**Problem requirements**
Note every line in the entries that contains the string "tool", and copy it.

**Collected data**
══════════════════════════════

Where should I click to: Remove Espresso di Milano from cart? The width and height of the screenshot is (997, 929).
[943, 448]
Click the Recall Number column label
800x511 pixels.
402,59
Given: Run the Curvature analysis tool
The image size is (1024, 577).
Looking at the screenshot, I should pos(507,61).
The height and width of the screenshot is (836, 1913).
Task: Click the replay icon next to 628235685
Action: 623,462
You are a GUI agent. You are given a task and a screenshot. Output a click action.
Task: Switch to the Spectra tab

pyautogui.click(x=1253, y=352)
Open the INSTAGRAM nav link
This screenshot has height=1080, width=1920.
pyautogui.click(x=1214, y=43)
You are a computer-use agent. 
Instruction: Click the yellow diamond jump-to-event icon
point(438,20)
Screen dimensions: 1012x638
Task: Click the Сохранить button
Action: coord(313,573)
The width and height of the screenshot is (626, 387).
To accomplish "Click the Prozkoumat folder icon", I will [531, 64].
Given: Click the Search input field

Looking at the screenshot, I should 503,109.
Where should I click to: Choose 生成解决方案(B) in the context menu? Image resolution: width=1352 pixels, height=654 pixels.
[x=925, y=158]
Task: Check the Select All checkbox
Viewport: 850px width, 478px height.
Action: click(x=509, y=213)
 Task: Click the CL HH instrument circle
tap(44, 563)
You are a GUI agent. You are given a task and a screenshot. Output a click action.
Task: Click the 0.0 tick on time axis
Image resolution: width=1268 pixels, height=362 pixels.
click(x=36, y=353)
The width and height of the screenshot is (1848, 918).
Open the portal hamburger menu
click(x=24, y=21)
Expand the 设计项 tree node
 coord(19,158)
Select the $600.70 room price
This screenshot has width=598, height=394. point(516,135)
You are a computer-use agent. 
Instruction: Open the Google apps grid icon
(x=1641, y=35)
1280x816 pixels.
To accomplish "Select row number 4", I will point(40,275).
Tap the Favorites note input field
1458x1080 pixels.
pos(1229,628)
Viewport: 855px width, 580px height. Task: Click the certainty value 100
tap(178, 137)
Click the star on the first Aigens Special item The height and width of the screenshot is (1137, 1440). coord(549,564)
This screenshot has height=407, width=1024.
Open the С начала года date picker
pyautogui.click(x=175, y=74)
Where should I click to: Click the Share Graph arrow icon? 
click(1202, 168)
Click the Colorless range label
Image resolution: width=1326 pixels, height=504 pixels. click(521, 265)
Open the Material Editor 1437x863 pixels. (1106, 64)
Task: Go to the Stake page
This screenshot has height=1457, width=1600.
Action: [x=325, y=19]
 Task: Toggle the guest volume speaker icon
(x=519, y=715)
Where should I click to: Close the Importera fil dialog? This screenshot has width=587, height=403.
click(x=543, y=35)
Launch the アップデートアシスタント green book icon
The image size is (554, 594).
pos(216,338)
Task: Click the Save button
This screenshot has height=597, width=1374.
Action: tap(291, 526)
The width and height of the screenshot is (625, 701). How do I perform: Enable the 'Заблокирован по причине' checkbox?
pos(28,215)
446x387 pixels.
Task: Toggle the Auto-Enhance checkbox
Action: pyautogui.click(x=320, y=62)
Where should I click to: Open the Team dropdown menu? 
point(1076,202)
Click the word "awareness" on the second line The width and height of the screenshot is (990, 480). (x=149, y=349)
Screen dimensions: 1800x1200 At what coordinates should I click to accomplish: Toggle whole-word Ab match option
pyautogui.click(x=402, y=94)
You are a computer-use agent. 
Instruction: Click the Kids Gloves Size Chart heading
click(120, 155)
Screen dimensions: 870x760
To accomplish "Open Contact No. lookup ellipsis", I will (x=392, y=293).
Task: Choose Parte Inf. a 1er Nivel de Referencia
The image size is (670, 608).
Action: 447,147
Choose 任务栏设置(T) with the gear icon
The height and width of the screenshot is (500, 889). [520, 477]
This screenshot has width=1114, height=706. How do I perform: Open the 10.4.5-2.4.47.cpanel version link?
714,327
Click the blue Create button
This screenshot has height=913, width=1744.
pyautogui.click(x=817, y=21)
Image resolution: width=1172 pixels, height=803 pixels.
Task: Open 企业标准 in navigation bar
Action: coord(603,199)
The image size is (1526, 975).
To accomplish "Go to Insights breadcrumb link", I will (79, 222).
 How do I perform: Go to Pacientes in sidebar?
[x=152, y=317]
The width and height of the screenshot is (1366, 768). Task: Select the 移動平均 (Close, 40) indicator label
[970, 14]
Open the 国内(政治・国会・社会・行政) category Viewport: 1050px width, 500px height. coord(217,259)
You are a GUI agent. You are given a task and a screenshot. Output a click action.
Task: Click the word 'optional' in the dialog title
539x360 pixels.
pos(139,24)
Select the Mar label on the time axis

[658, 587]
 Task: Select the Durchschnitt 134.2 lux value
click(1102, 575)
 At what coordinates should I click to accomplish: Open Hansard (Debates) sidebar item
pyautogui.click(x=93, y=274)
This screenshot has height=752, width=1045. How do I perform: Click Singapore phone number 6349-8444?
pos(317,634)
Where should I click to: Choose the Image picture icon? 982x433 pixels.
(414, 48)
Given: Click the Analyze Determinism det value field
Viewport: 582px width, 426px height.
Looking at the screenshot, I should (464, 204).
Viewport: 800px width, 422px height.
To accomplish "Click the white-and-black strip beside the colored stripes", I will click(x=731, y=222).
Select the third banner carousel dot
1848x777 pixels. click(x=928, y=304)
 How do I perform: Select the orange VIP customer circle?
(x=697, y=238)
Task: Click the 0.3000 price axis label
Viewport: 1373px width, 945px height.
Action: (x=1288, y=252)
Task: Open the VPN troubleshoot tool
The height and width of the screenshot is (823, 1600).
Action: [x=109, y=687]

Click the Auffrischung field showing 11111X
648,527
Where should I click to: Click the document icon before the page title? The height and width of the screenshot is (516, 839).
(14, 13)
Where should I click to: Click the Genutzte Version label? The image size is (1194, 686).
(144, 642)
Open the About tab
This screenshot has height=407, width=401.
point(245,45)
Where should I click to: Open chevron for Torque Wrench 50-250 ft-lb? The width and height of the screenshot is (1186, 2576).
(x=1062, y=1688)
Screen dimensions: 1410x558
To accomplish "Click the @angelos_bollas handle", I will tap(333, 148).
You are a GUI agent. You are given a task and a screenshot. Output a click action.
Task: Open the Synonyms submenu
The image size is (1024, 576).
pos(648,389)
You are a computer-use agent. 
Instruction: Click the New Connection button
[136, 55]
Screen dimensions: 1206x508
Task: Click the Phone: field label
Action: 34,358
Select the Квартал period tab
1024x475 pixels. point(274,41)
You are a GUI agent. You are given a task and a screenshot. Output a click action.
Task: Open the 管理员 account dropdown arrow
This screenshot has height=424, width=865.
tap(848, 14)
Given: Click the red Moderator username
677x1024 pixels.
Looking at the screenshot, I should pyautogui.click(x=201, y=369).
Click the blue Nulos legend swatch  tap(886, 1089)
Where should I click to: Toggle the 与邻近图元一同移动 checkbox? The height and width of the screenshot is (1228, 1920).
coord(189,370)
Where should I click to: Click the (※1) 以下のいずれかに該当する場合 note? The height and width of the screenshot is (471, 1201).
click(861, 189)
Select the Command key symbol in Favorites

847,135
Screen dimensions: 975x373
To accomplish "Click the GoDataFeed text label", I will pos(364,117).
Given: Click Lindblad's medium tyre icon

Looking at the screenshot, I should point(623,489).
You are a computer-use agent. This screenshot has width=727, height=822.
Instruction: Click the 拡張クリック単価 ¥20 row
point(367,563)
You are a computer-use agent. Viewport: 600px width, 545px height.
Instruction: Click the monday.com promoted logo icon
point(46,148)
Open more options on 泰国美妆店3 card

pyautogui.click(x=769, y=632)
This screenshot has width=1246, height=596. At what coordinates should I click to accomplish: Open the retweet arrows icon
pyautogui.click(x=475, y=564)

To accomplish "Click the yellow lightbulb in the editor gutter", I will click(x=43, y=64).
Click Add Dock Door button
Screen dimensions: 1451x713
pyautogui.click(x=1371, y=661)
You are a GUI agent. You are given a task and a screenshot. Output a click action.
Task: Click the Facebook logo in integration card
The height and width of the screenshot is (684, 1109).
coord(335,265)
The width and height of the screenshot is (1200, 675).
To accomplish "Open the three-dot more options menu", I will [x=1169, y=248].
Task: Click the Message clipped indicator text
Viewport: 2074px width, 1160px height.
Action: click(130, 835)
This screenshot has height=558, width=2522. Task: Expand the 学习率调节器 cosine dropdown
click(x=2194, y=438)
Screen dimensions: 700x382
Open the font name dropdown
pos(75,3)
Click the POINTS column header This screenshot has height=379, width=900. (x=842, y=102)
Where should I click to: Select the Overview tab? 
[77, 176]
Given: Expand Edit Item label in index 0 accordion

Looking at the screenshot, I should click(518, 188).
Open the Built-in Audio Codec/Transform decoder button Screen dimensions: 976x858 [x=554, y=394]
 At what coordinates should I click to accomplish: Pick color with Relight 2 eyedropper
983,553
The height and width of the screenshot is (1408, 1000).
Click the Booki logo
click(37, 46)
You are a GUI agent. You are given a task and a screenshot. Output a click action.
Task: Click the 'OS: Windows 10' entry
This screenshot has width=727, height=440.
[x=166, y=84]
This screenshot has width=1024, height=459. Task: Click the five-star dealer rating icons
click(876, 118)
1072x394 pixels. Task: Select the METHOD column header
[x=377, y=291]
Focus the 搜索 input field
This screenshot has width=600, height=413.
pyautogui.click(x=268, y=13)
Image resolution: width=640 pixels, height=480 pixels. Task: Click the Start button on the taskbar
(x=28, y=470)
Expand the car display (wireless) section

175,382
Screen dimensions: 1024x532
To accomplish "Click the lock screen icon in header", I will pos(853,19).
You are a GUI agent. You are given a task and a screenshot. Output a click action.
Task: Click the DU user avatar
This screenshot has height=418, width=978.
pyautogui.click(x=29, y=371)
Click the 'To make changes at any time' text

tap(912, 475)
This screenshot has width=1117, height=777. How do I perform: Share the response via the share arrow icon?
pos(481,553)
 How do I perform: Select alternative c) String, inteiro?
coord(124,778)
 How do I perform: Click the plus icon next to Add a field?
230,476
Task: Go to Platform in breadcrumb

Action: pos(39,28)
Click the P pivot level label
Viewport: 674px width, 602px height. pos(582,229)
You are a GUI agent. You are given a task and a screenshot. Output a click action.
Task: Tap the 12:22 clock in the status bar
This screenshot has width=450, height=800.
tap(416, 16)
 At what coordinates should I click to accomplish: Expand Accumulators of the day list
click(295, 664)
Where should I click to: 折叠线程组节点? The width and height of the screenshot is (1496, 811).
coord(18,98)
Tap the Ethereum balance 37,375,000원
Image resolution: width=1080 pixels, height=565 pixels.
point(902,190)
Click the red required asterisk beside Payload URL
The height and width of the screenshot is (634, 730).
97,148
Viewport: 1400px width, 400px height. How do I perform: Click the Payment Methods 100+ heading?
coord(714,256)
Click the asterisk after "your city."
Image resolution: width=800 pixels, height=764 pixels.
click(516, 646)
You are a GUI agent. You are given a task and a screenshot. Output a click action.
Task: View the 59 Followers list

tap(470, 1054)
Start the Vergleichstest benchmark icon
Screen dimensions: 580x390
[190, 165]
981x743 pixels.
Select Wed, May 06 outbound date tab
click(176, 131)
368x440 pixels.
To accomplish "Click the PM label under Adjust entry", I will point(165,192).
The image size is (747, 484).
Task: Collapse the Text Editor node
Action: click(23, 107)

══════════════════════════════

**Exercise response**
Given: Run the Curvature analysis tool
Task: Open the VPN troubleshoot tool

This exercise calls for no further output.